Along with "Niels E46 M3" (pictured below in the X5) and a few other non-festers, I participated in PCD @ the PDC last Friday the 5th. To keep it brief, I just want to echo all of the other positive comments that have been made about this unique offering.

Well-organized, extremely fun, and educational. From the time you arrive at the airport to the time you drive out of your private delivery room, you are "covered" and made to feel like you and your business are appreciated. What a concept.

Donnie, Jonathan, Steve, Mike, and the rest of the staff are a class act. A fine blend of southern hospitality and high-quality professionalism, I can't remember feeling better about a purchase experience. I was having such a great time, I actually forgot that I was getting a new car later that day.

My trip home was about 1,100 mi. from Columbia, SC. My car now has 1,225 mi. and was properly broken in on the interstate, Blue Ridge Parkway, city stop and go, etc. Between the time I left the PDC and arrived home [yesterday] in NH, the car indicates an avg. MPH of 62.3, and 24MPG.

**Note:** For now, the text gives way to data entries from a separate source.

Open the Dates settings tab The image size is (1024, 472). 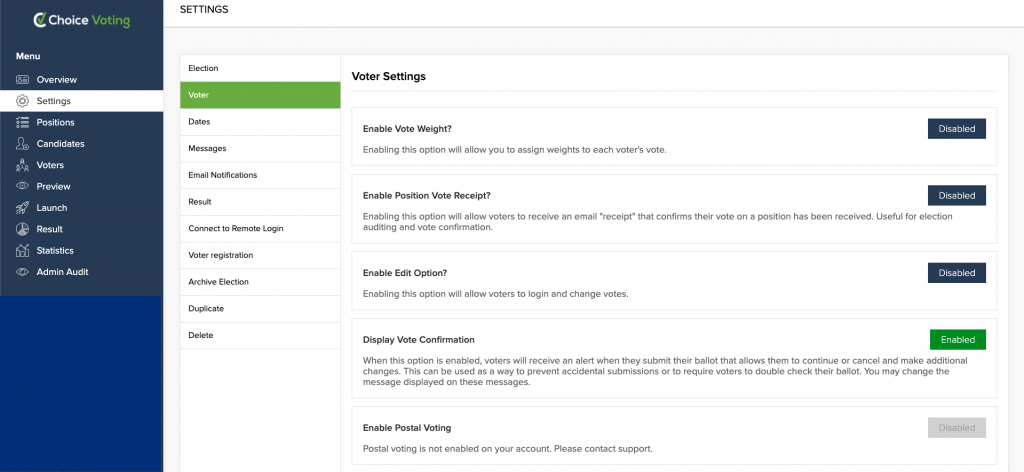pyautogui.click(x=260, y=122)
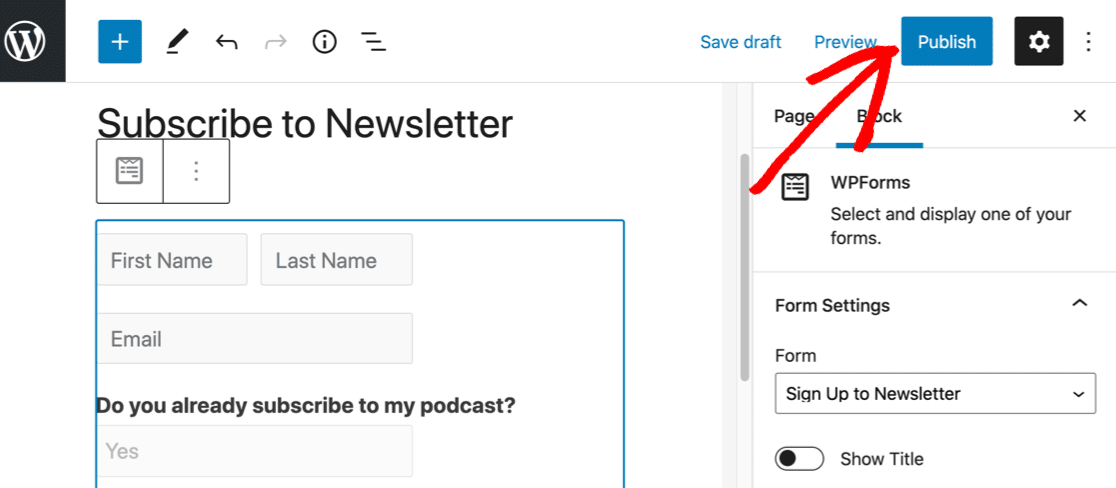Open the top-right three-dot options menu
1116x488 pixels.
pyautogui.click(x=1089, y=42)
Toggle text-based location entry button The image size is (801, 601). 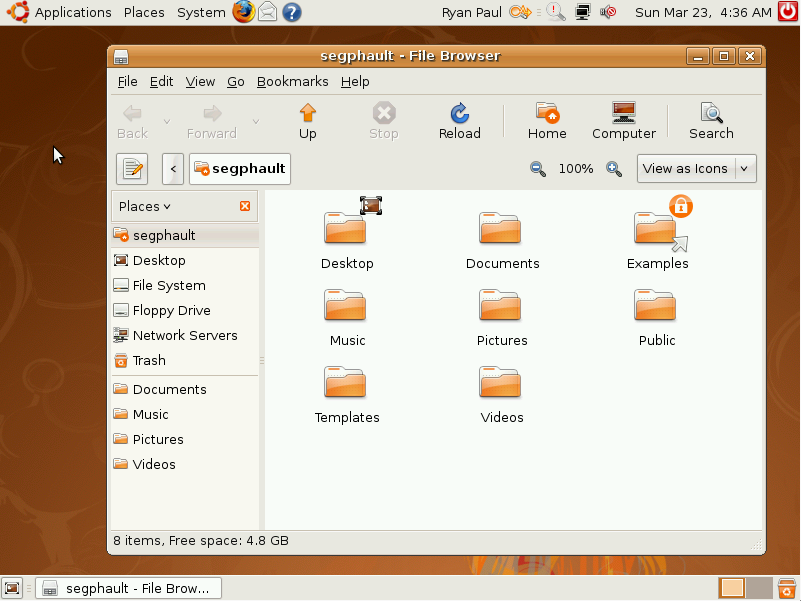(x=132, y=169)
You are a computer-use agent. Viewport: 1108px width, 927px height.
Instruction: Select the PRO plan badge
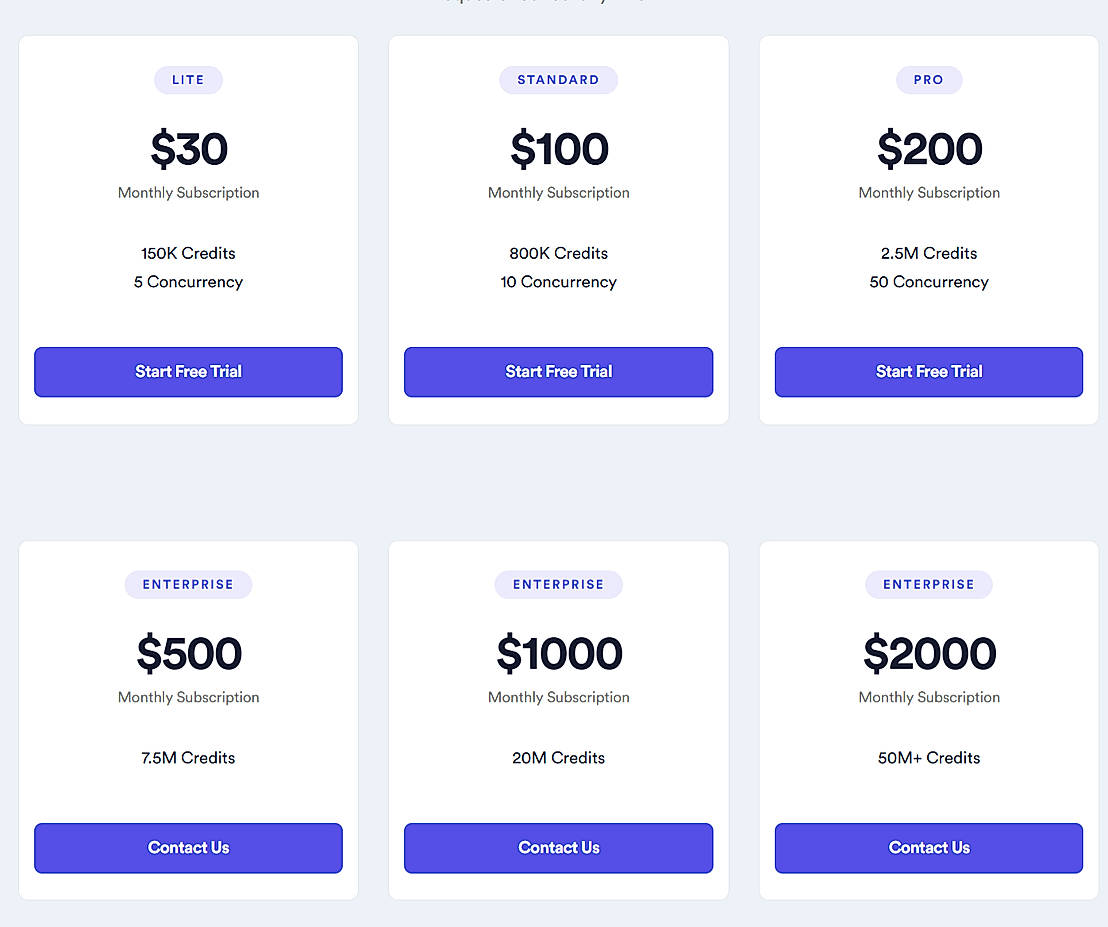point(928,80)
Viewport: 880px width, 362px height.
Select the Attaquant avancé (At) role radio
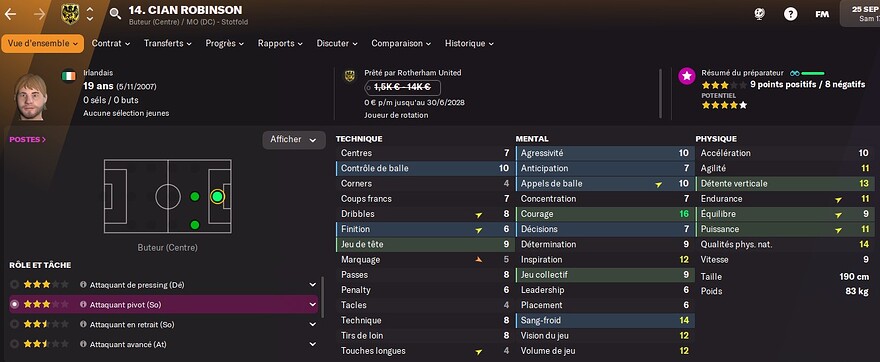15,344
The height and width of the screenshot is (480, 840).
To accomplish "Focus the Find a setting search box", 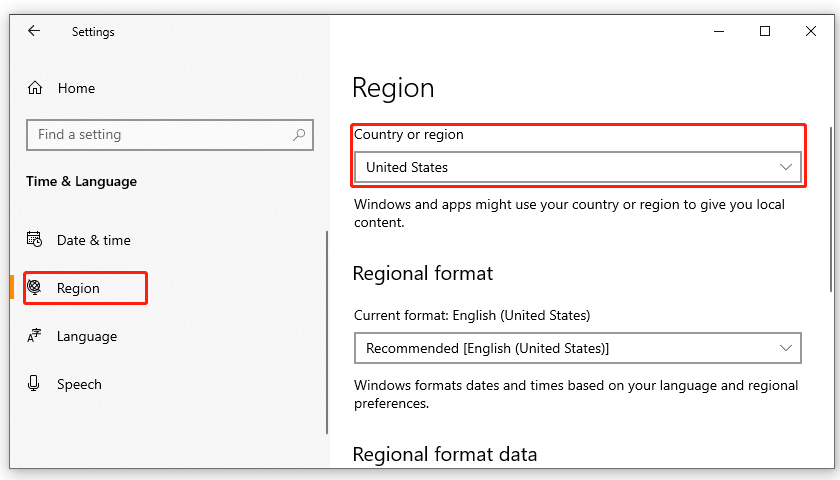I will click(x=160, y=134).
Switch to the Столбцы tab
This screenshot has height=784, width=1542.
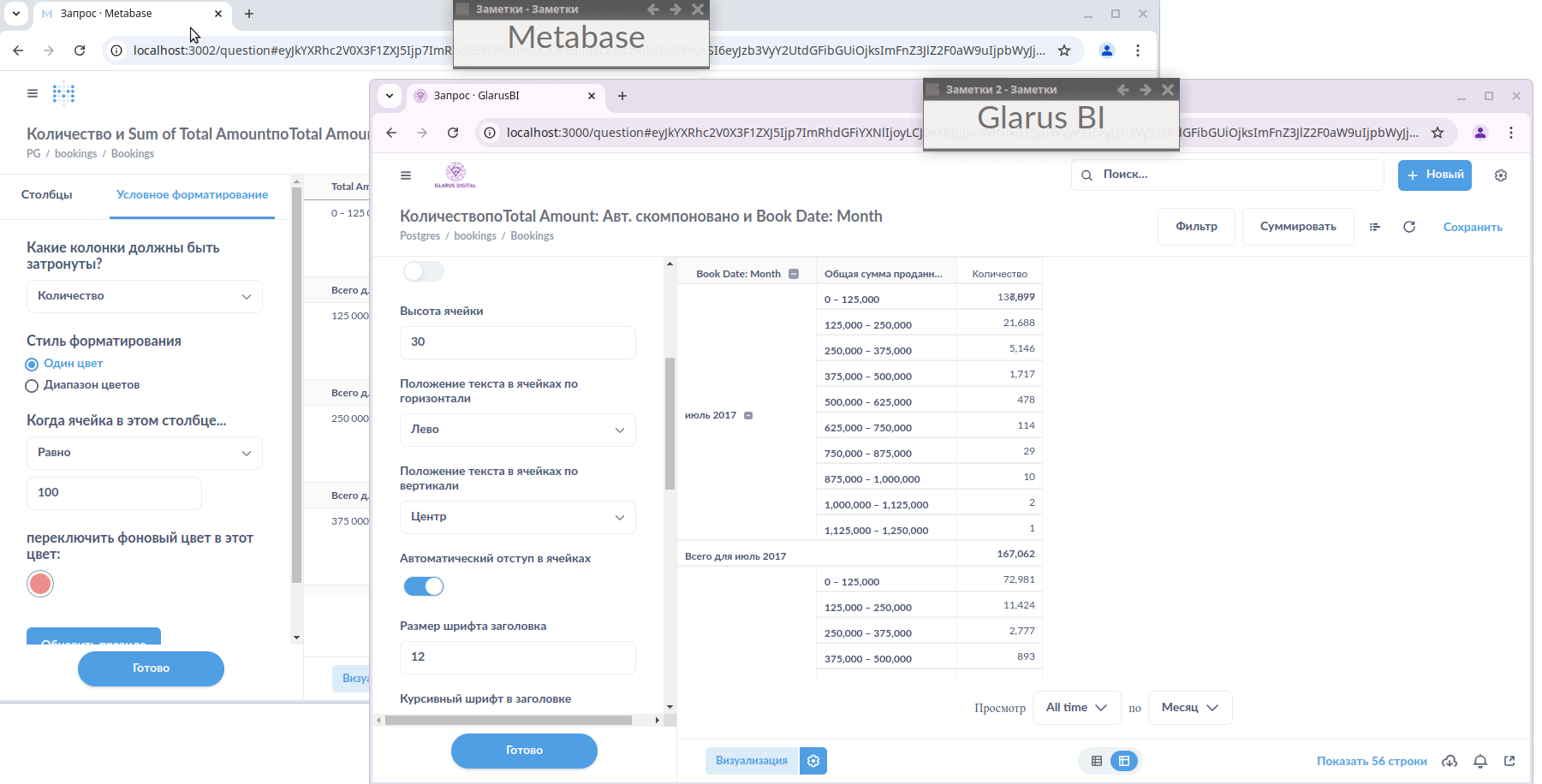point(47,195)
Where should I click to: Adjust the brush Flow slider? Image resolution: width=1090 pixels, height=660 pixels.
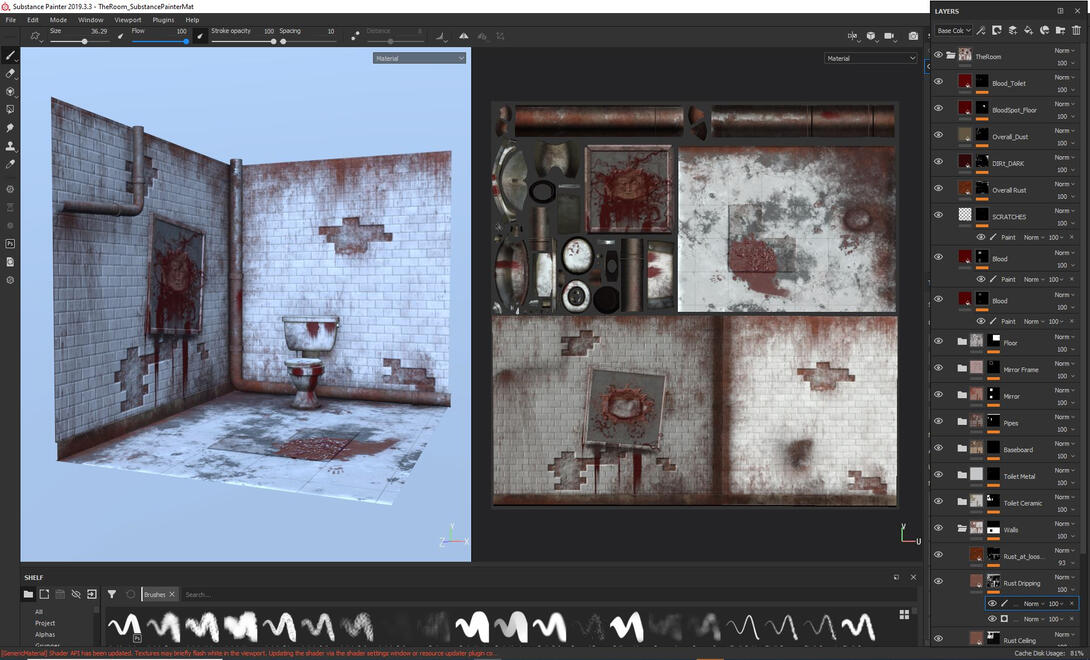click(x=160, y=42)
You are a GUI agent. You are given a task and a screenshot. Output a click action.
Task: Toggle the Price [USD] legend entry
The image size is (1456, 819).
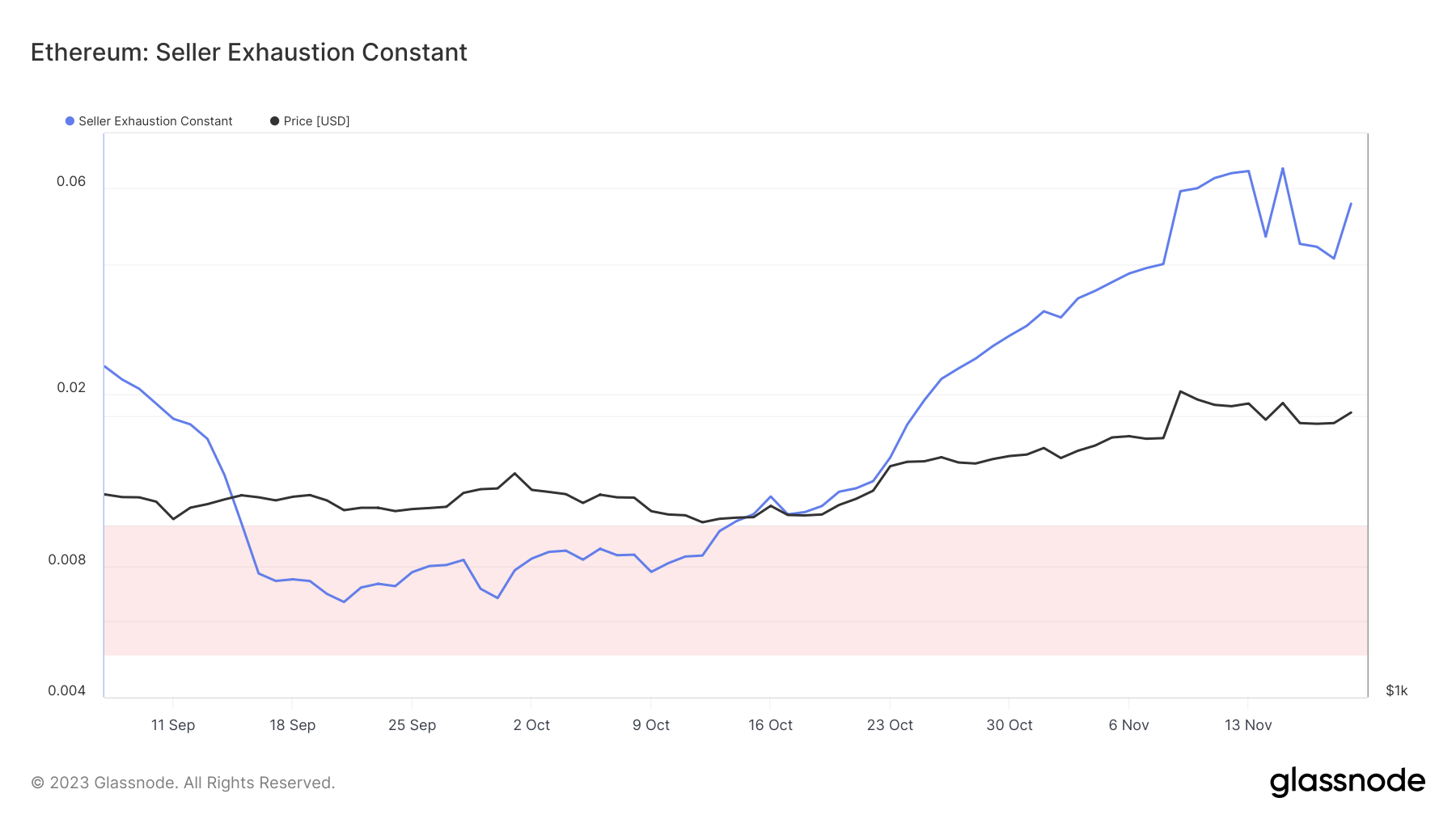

Anyway, 3 cheers to the PDC. I will never forget it, and hope to do it again. :thumbup:


----------



## I-Won-Today (Feb 21, 2007)

Thanks :thumbup: I'm glad you had a great time and enjoyed the day. 

Enjoy the new BMW :thumbup:


----------



## Vitacura (Jul 22, 2005)

Very nice, Congrats!


----------



## niels e46 m3 (Aug 26, 2008)

It was nice meeting you! Glad you enjoyed the ride home and made it safely.

I will post my pics/review here in the next few days....

-Niels


----------